Le réel se serait-il accoutumé à dépasser la fiction? Les
massacres d'autrefois entre les défenseurs d'un prodige sacré -
d'un côté, les cellules du pain et du vin de la messe se
mettaient à l'écoute de certaines formules liturgiques immuables
et se changeaient docilement en chair et en sang, de l'autre, de
fieffés désensorceleurs demeuraient tout pantois devant tant de
sottise - les massacres pieux du passé, dis-je, ont fait leur
temps; et maintenant, Israël invoque des miracles plus forts
encore.

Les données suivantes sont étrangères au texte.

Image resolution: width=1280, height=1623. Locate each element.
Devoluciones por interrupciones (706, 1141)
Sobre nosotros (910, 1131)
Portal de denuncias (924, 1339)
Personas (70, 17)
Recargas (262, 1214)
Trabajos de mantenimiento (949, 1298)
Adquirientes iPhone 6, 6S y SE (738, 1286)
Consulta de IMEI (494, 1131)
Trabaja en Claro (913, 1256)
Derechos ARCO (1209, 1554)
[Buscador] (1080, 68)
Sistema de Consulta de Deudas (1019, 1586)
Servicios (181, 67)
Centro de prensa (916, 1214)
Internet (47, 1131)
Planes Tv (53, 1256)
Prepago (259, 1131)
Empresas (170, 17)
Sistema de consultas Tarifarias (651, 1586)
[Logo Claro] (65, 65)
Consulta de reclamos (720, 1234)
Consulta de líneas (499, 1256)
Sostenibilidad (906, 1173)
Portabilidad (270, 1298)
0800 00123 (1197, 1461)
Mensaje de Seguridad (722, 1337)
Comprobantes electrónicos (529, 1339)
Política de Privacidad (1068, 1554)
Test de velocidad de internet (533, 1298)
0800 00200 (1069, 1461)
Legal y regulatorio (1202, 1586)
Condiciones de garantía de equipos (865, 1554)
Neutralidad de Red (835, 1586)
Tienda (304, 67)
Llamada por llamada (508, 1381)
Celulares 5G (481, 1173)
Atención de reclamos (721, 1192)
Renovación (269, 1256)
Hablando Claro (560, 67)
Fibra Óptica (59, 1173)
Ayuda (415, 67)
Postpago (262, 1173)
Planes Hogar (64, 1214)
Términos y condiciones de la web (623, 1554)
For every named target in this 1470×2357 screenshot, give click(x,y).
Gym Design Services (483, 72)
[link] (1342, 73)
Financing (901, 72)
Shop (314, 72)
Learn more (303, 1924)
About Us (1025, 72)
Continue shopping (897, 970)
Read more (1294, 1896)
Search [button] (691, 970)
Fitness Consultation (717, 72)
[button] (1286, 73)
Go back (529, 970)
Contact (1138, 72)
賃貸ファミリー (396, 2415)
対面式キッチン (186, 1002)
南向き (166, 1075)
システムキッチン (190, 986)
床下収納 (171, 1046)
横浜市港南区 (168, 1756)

Primo, dit-il, les porteurs de pain aux affamés
doivent se trouver empêchés de nuire, parce que des cargos
chargés, eux, d'armes de guerre pouvaient suivre à la trace un
sillage apparemment inoffensif; secundo, les affamés de
Gaza mangeaient tellement à leur faim - il n'y avait encore que
soixante cinq pour cent d'enfants rachitiques entre neuf et
douze ans - qu'il fallait les protéger des ravages de l'obésité
qui les guettait.
Mais il existe une relation aussi frappante qu'inattendue entre
la chute des mystères religieux dans des subterfuges cultuels
ridicules et la dégringolade de la sacralité démocratique
d'Israël dans le grotesque de l'arraisonnement d'un convoi
humanitaire: car le mythe de la liberté avait accouché d'une
nation censée se trouver sanctifiée d'avance pour avoir été
portée sur les fonts baptismaux de la liberté et de la justice.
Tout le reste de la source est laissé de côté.